**Exercise**: Would you return, word for word, the lines of the data below from the line with "Click the 52" through the line with "Select the 附件", and no others?

Listed entries Block Start

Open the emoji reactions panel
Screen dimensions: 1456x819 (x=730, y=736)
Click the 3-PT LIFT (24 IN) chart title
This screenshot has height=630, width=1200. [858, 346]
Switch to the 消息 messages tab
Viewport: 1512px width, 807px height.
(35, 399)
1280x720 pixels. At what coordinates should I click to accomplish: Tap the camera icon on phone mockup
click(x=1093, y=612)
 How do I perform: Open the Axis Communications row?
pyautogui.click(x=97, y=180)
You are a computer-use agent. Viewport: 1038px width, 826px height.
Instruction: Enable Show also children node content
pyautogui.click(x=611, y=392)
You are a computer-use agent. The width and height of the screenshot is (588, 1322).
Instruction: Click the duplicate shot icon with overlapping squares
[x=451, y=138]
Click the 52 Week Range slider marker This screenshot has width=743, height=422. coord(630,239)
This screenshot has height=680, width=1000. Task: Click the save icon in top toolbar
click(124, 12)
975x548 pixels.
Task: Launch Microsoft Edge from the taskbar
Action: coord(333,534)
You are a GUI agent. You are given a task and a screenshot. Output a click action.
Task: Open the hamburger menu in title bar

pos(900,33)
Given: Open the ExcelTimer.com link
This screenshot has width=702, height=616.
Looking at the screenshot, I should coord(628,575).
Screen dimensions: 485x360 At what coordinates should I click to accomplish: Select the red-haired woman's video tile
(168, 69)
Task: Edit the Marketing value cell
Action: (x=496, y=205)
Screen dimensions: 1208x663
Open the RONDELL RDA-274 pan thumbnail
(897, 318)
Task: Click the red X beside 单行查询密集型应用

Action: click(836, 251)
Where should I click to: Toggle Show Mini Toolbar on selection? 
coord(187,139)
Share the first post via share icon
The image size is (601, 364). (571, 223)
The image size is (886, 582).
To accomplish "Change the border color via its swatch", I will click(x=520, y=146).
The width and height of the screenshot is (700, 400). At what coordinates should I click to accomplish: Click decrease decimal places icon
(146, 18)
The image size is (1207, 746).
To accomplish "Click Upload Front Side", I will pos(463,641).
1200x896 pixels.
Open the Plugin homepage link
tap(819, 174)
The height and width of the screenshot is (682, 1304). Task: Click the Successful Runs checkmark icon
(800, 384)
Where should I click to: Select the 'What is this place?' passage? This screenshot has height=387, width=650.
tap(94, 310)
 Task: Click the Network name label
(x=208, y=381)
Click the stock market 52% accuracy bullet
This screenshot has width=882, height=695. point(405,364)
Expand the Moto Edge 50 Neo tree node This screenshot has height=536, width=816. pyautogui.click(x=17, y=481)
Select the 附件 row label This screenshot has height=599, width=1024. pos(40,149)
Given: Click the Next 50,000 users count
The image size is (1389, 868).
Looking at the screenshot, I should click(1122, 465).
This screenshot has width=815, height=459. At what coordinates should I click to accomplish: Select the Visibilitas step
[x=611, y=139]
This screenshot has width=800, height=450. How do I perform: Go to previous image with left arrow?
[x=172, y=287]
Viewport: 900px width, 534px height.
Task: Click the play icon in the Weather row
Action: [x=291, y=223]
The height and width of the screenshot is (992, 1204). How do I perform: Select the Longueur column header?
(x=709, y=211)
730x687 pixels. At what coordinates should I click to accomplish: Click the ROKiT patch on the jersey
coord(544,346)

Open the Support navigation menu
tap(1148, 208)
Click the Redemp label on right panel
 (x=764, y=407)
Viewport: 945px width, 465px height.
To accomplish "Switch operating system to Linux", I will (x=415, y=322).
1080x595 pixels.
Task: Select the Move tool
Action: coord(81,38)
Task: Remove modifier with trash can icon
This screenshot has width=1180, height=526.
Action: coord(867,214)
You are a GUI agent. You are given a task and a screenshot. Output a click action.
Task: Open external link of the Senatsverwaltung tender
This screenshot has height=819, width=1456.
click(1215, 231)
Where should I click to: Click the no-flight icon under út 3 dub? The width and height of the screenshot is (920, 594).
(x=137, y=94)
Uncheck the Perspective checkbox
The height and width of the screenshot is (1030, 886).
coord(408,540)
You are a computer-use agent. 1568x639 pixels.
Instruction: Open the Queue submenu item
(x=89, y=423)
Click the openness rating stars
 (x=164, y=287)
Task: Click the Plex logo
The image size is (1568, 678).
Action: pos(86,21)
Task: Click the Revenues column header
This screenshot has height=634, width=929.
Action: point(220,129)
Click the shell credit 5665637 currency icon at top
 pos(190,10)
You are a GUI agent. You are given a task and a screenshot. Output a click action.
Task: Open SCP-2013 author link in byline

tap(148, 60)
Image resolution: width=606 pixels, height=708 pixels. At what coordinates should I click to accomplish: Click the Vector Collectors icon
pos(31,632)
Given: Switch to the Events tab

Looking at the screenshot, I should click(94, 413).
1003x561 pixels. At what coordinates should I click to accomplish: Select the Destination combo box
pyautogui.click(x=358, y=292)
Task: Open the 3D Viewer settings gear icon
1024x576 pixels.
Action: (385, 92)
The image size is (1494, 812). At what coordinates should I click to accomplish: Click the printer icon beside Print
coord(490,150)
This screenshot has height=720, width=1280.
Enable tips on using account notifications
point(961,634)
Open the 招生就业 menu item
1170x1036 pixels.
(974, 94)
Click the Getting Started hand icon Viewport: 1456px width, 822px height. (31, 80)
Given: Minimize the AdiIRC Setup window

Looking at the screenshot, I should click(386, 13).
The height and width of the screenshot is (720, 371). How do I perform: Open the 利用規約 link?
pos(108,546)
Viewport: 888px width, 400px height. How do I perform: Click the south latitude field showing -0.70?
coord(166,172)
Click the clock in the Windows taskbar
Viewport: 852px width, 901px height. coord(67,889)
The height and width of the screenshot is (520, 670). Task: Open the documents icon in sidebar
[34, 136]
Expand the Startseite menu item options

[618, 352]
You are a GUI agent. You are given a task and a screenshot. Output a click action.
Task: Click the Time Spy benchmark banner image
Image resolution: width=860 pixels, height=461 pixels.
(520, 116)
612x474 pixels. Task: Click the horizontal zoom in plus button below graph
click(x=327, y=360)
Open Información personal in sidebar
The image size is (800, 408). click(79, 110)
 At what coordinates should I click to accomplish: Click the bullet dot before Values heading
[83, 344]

Listed entries Block End

**Finished exercise**:
Click the 52 Week Range slider marker This screenshot has width=743, height=422. coord(630,239)
This screenshot has height=680, width=1000. Task: Click the save icon in top toolbar
click(124, 12)
975x548 pixels.
Task: Launch Microsoft Edge from the taskbar
Action: coord(333,534)
You are a GUI agent. You are given a task and a screenshot. Output a click action.
Task: Open the hamburger menu in title bar

pos(900,33)
Given: Open the ExcelTimer.com link
This screenshot has width=702, height=616.
Looking at the screenshot, I should coord(628,575).
Screen dimensions: 485x360 At what coordinates should I click to accomplish: Select the red-haired woman's video tile
(168, 69)
Task: Edit the Marketing value cell
Action: (x=496, y=205)
Screen dimensions: 1208x663
Open the RONDELL RDA-274 pan thumbnail
(897, 318)
Task: Click the red X beside 单行查询密集型应用

Action: click(836, 251)
Where should I click to: Toggle Show Mini Toolbar on selection? 
coord(187,139)
Share the first post via share icon
The image size is (601, 364). (571, 223)
The image size is (886, 582).
To accomplish "Change the border color via its swatch", I will click(x=520, y=146).
The width and height of the screenshot is (700, 400). At what coordinates should I click to accomplish: Click decrease decimal places icon
(146, 18)
The image size is (1207, 746).
To accomplish "Click Upload Front Side", I will pos(463,641).
1200x896 pixels.
Open the Plugin homepage link
tap(819, 174)
The height and width of the screenshot is (682, 1304). Task: Click the Successful Runs checkmark icon
(800, 384)
Where should I click to: Select the 'What is this place?' passage? This screenshot has height=387, width=650.
tap(94, 310)
 Task: Click the Network name label
(x=208, y=381)
Click the stock market 52% accuracy bullet
This screenshot has width=882, height=695. point(405,364)
Expand the Moto Edge 50 Neo tree node This screenshot has height=536, width=816. pyautogui.click(x=17, y=481)
Select the 附件 row label This screenshot has height=599, width=1024. pos(40,149)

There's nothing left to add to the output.